Selain tekanan akademis dan sosial, faktor ekonomi juga berperan dalam meningkatkan risiko bunuh diri di kalangan mahasiswa. Biaya pendidikan yang tinggi, beban pinjaman mahasiswa, serta ketidakpastian terkait prospek pekerjaan setelah lulus sering kali menambah beban mental mereka. Dalam beberapa kasus, mahasiswa merasa putus asa menghadapi ketidakpastian masa depan mereka, terutama dalam kondisi ekonomi yang tidak stabil.
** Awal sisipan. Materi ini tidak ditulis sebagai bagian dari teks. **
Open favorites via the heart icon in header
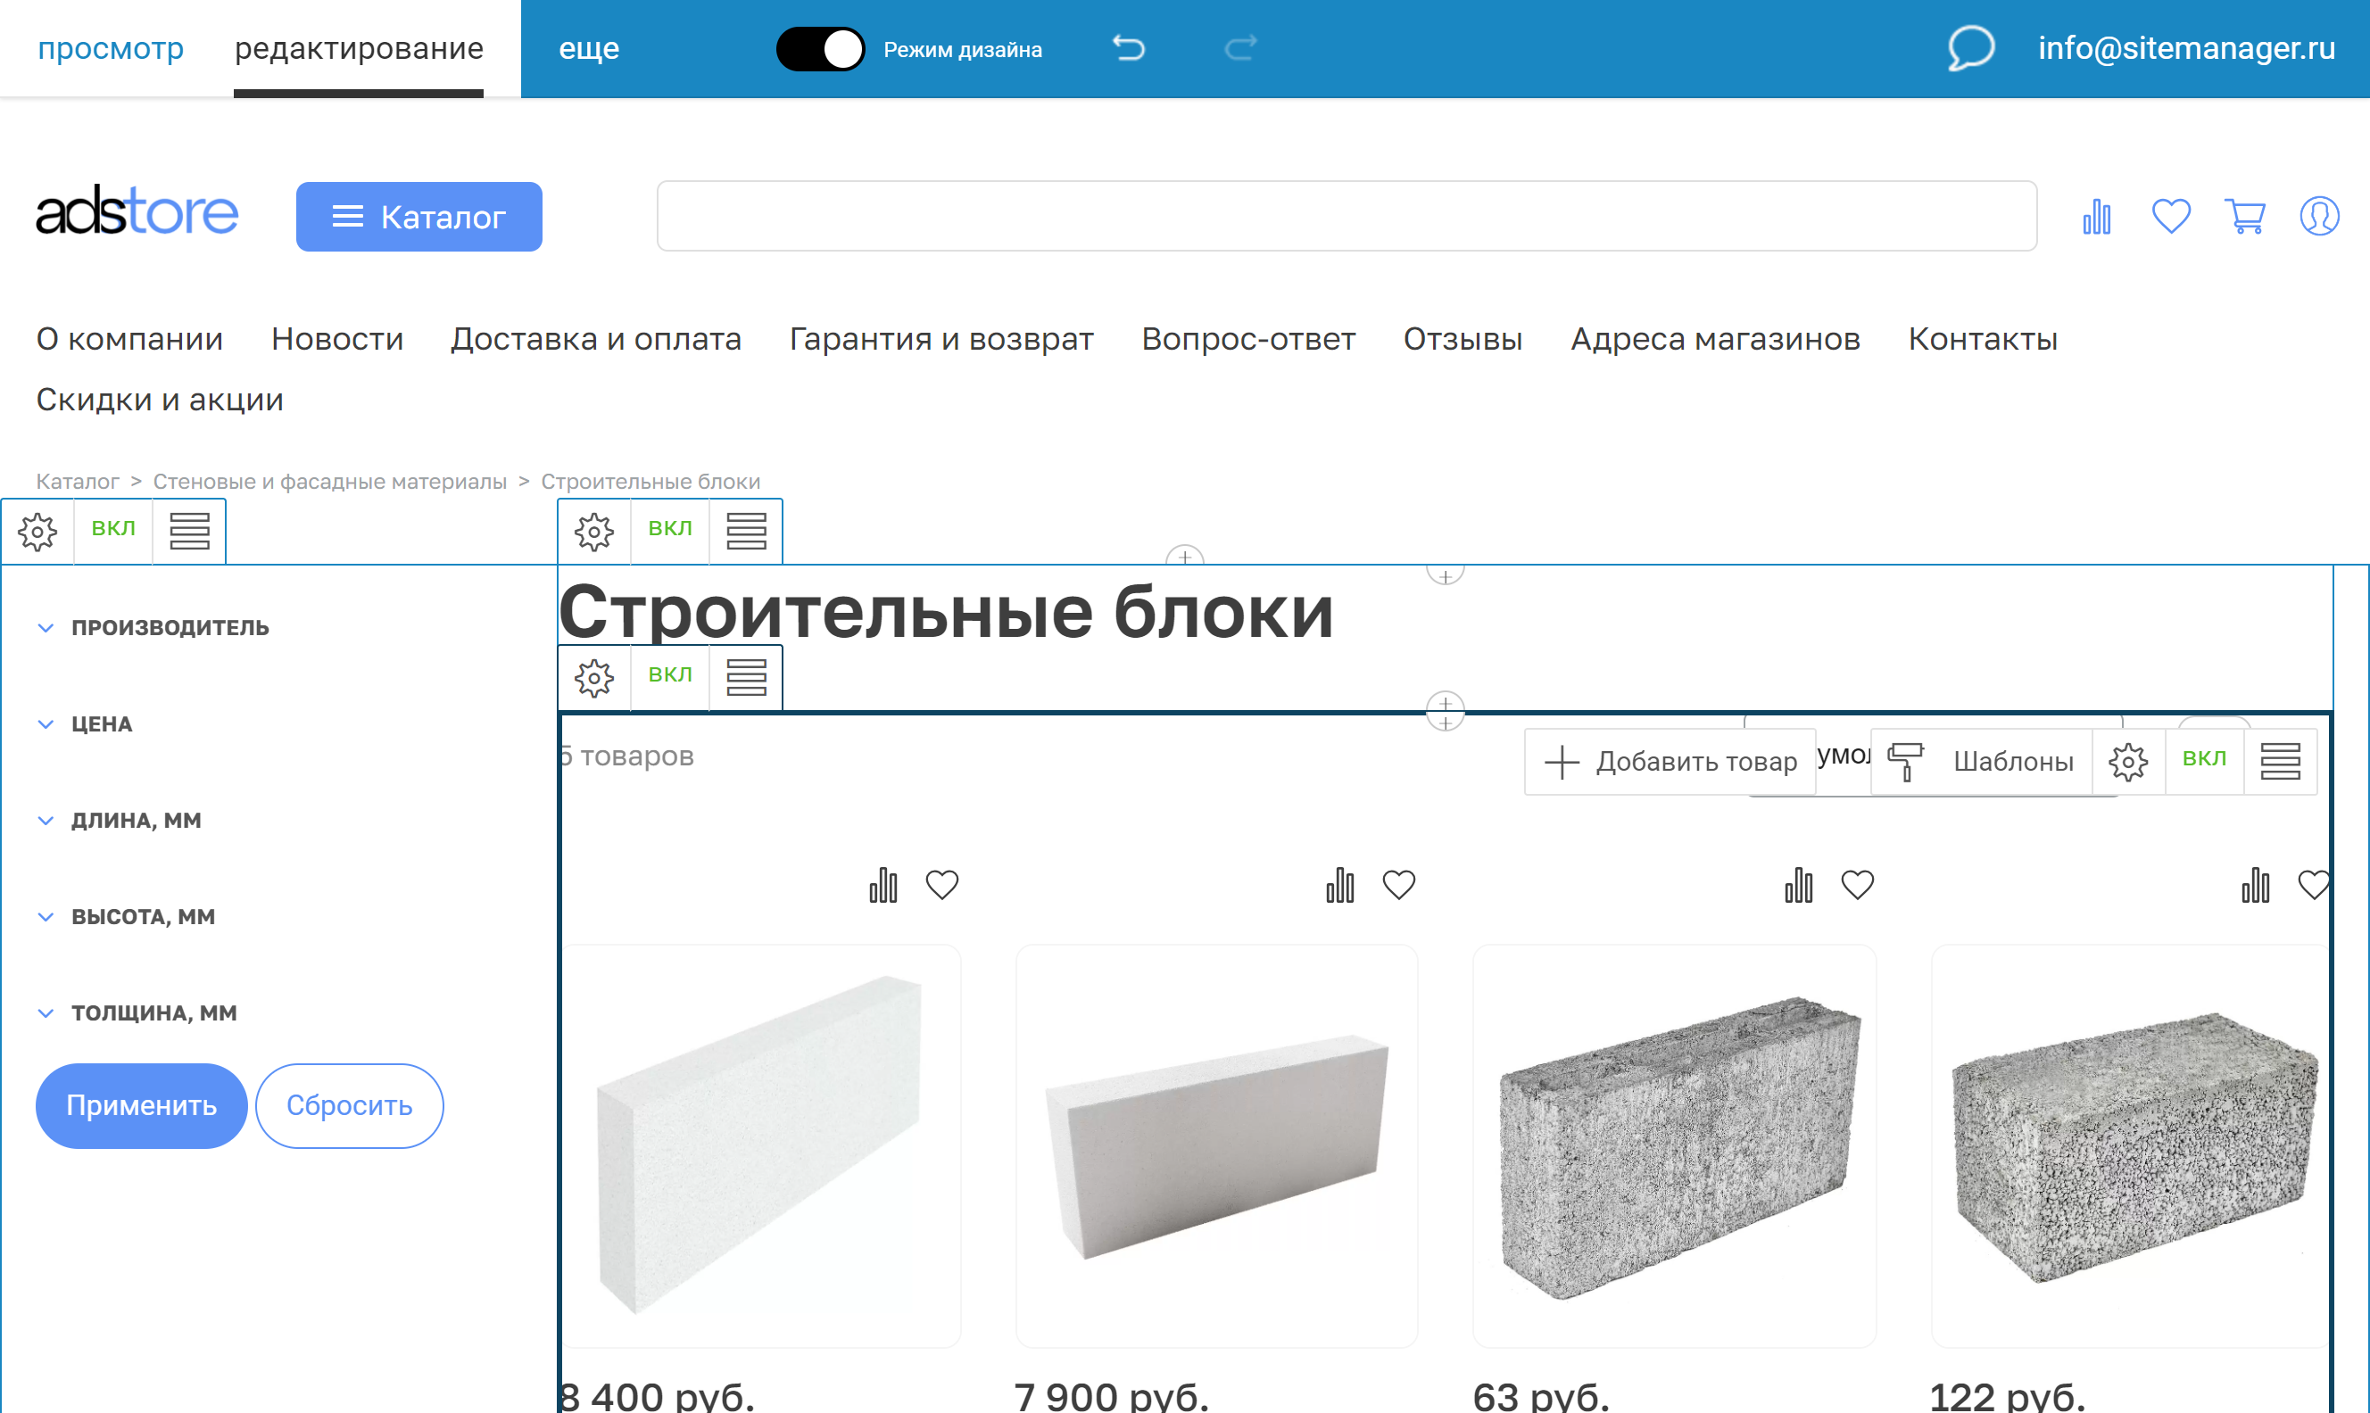2370x1413 pixels. [2171, 216]
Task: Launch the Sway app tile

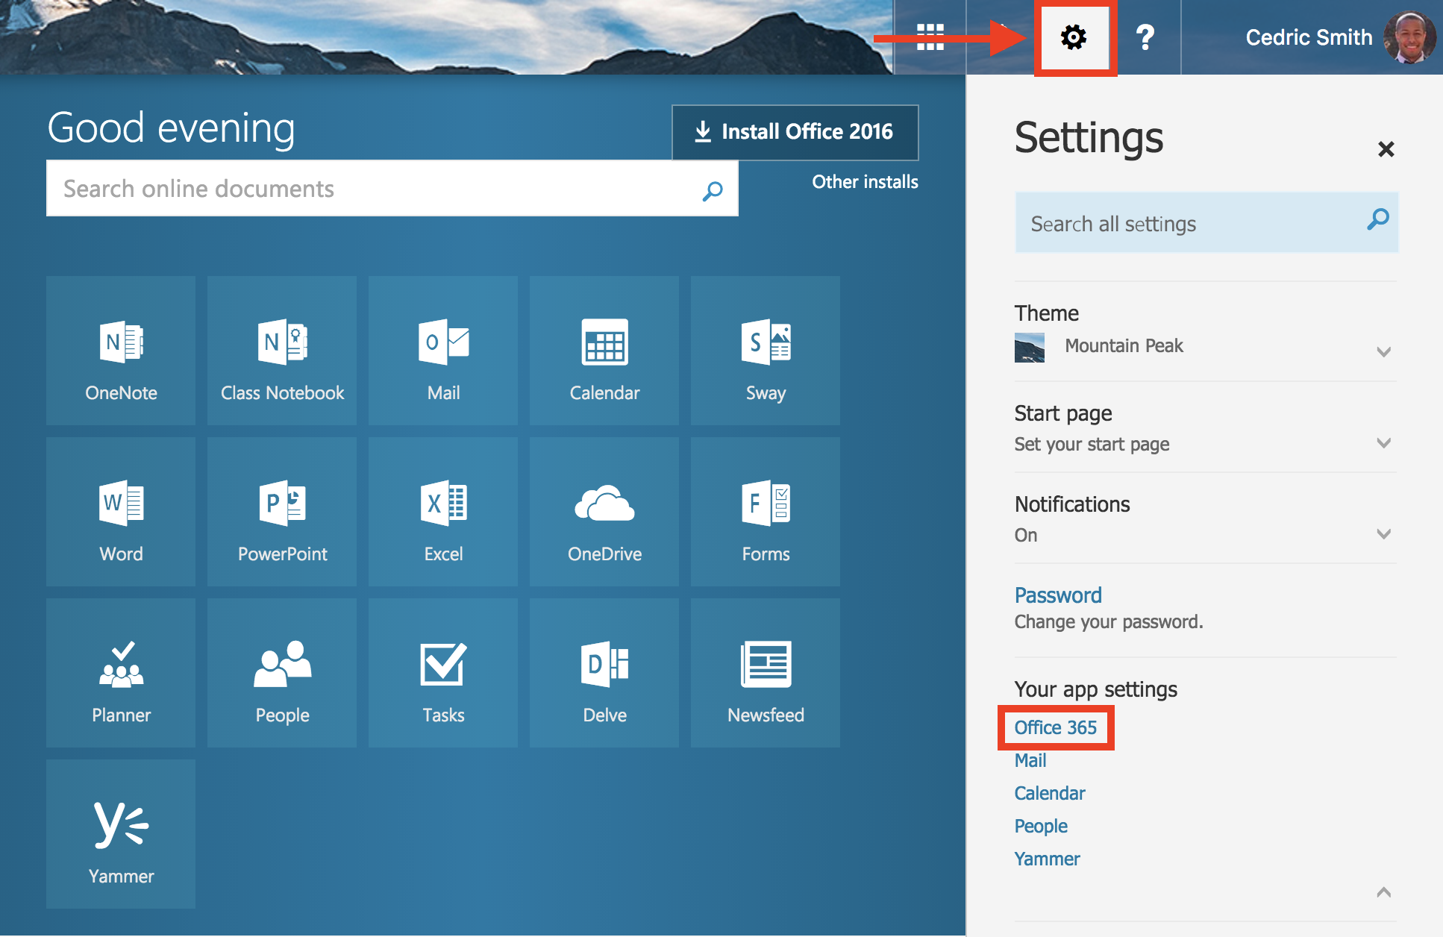Action: (766, 351)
Mahasiswa dari latar belakang ekonomi yang kurang mampu sering kali harus bekerja sambil kuliah untuk mendukung biaya hidup mereka. Kondisi ini menciptakan tekanan ganda yang semakin memperburuk kesehatan mental mereka. Dalam kondisi demikian, perasaan terisolasi, depresi, dan ketidakberdayaan semakin mendalam, yang dapat mendorong mereka untuk mengambil langkah ekstrem seperti bunuh diri.
Penutup
Bunuh diri di kalangan mahasiswa bukan hanya fenomena individual, tetapi juga merupakan refleksi dari berbagai masalah sosial yang lebih luas. Dari perspektif sosiologis, kasus-kasus ini dipicu oleh berbagai faktor, termasuk tekanan akademis, disintegrasi sosial, krisis identitas, perbandingan sosial yang tidak sehat, stigma kesehatan mental, dan tekanan ekonomi. Untuk mencegah semakin meningkatnya kasus bunuh diri di kalangan mahasiswa, diperlukan pendekatan yang lebih komprehensif, mulai dari peningkatan dukungan sosial di kampus, pengurangan stigma kesehatan mental, hingga penyediaan layanan kesehatan mental yang lebih mudah diakses.
Mengatasi masalah ini memerlukan kerjasama dari berbagai pihak, termasuk keluarga, universitas, dan masyarakat luas, untuk menciptakan lingkungan yang mendukung dan memberikan ruang bagi mahasiswa untuk mencari bantuan ketika mereka membutuhkannya.